I did bow drilling with Giant Fennel stalks twice, once in situ in Sicily and at home. At the first trial in Sicily, I used parts of the bow drill, which I had on hand where the Giant Fennel grew. Therefore, the string, bow, and holding block were improvised.

The result of this trial was as follows:

  • The hearth board and spindle showed heavy glazing; scratching it off and starting again did not work. Also, adding some grains of sand was unsuccessful. Due to the soft pith material, I had to increase the rotation speed and reduce the downward force on the holding block.
  • The drilling-shaved material remained fluffy throughout the trial and did not form an ember below the V-slot.
  • The spindle tip in the holding block rubbed off very fast due to the softness of the pith. I had to tighten the string considerably to overcome the spindle tip’s friction force.

As a result of this trial, I could not create an ember suitable for lighting a fire.

I did the second test of bow drilling with stalks of Giant Fennel at home under controlled conditions. The string was paracord, and the bow and holding block were made from green wood. The top end of the spindle was now carved in the node wood of a stalk, which is considerably stronger than the pith between the nodes.

Nevertheless, all these improvements did not help. Finally, it was not possible to create an ember suitable for lighting a fire.

Reasons for not creating a suitable ember

The shavings remain fluffy, not solidifying to an ember.

Under the microscope, it can be seen that there are just brownish particles and very seldom black-charred pieces of the strings within the pith. The temperature on all these brownish particles was not high enough to form a solid ember before they were removed through the V-slot to the outside.

At all three drilling tests at home, the spindle’s bottom end was shaped similarly. The material’s hardness is lower in the middle of the stalk compared to the area between the outer layer and the middle. In my article about Giant Fennel stalks for building material purposes, see here, I measured the Shore-D hardness of the material. These measuring results fully coincide with this trial result.

Using the node area of the stalk for the spindle top and a green holding block proved successful. There was no longer any problem with premature wear of the spindle top.

Although the rotation speed was kept high and the downward pressure of the spindle low, the distance between the two drilling holes next to each other was too low.
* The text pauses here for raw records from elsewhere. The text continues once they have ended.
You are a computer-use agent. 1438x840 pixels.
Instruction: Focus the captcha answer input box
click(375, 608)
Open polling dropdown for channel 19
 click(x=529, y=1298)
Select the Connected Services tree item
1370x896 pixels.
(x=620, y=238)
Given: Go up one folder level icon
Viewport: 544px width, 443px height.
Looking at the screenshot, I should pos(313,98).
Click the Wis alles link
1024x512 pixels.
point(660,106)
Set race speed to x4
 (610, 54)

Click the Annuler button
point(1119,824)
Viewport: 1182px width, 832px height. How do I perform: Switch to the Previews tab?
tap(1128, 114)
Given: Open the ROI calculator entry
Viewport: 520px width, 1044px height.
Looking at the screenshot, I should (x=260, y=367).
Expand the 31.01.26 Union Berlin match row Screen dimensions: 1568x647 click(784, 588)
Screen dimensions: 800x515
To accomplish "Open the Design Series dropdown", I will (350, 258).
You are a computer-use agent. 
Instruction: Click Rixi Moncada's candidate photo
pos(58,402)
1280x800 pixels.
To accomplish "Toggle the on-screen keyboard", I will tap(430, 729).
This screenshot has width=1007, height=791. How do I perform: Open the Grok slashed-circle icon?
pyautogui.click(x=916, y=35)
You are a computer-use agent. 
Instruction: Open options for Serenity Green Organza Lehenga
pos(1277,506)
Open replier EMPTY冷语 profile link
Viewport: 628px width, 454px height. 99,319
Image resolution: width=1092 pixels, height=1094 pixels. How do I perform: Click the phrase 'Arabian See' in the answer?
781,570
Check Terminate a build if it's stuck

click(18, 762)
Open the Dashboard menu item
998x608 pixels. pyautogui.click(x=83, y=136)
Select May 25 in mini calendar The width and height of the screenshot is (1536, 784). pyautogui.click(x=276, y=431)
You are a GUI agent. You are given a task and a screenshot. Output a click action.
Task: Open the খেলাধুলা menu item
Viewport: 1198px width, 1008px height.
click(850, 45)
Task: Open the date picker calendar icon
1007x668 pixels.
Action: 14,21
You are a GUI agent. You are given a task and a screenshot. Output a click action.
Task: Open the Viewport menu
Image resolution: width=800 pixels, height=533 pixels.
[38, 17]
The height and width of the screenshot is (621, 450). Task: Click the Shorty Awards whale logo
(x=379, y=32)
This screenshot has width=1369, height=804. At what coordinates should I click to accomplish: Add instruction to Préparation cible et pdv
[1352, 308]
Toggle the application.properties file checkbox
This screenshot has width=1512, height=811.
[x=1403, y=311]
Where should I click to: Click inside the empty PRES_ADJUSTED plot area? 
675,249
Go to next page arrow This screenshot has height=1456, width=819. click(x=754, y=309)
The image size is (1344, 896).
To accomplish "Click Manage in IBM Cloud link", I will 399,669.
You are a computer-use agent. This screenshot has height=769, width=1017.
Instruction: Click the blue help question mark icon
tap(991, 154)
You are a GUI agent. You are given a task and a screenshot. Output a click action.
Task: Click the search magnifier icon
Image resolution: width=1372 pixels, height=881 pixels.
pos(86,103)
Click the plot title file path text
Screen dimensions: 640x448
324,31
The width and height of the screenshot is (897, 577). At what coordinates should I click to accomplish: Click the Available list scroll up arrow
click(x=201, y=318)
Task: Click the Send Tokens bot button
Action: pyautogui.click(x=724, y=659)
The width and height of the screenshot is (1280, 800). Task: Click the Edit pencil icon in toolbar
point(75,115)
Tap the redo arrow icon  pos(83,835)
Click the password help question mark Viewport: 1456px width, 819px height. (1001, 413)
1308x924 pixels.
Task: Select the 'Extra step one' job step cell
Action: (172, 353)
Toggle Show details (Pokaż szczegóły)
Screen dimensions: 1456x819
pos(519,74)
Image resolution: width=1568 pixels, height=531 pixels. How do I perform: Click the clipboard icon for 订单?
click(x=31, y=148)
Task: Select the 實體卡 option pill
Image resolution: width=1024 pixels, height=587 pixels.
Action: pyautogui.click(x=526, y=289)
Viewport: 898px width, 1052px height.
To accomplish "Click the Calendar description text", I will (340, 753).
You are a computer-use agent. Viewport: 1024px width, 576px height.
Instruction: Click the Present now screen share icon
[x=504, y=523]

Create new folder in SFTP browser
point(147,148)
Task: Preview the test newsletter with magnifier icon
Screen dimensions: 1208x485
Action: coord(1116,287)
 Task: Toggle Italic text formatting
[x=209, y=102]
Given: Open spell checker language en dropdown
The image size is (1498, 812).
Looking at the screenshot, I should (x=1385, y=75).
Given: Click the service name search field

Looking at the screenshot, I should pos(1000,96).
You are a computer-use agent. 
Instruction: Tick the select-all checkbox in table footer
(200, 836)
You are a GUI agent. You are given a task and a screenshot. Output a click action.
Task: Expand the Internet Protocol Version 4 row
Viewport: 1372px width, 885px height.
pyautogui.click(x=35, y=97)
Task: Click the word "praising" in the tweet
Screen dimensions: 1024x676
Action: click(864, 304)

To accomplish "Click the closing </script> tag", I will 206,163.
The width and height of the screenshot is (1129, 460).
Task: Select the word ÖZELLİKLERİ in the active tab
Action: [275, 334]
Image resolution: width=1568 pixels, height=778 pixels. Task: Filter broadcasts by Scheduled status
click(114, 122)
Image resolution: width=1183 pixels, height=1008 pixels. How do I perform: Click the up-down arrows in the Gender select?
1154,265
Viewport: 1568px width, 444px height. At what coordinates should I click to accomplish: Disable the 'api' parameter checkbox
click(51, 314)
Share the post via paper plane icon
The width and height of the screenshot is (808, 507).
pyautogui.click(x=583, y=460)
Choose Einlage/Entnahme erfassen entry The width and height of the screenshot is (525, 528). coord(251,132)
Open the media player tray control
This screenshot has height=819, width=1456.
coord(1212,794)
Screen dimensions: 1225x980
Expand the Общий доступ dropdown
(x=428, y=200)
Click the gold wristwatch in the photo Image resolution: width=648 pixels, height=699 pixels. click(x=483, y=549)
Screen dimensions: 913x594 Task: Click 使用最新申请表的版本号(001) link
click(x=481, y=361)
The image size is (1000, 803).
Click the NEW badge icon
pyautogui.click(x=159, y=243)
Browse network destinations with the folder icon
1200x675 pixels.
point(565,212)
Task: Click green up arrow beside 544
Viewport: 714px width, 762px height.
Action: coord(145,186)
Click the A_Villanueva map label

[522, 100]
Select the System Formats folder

As the stalk material was so soft, the drilling pits #2 and #3 broke before at 2/3 of the total stalk thickness.

After these trials, I am convinced that Giant Fennel stalks are unsuitable for lighting fire with a bow drill.

Hand drill for lighting a fire

After doing the trials with a fire rod and bow drills, I did not pursue a hand drilling trial. The reason is two-fold:

  1. Giant Fennel stalks do not grow straight but change their direction to an angled opposite side at every leaf axle (node). Long enough internode pieces – straight enough for hand drilling – are only available at the lower part of the stalk. However, these parts are thick in diameter. At a straight internode length of 40 cm, the thickness of the stalk will be around 4cm / 1.6’’.
  2. The spindle of a hand drill has to be thin, like a middle finger. Only a certain overlapping length is available for rotating the drill between two human palms and fingers. The spindle should turn at least two times around its axis within this length. Therefore, a thin spindle is needed. Turning around a 4cm / 1.6” thick stalk will take a length of 12,6cm / 4.96’’. Which is only one turn of the spindle in one rubbing direction, which will not generate enough heat for an ember.

Because of these two reasons, the claim of a certain person on the internet that he created six times embers with a Giant Fennel hand drill is highly doubtable. At least in my opinion. However, I would highly appreciate any critical and constructive comments if somebody has additional experience with this material.

Lessons learned from lighting fire with Giant Fennel stalks:

  • The pith of a Giant Fennel stalk will take sparks of a fire rod well, but the resulting ember will die soon if it is not blown upon continuously.
  • Bow drill shavings remain fluffy and are brownish without forming a solid ember.
  • The internode area of Giant Fennel stalks is physically stronger and should be used for spindle top and -bottom
  • Bow drilling pits on a hearth should be kept wide apart so as not to break away under strain.
  • Due to their physical sizes, Giant Fennel stalk pieces are unsuitable for hand drilling.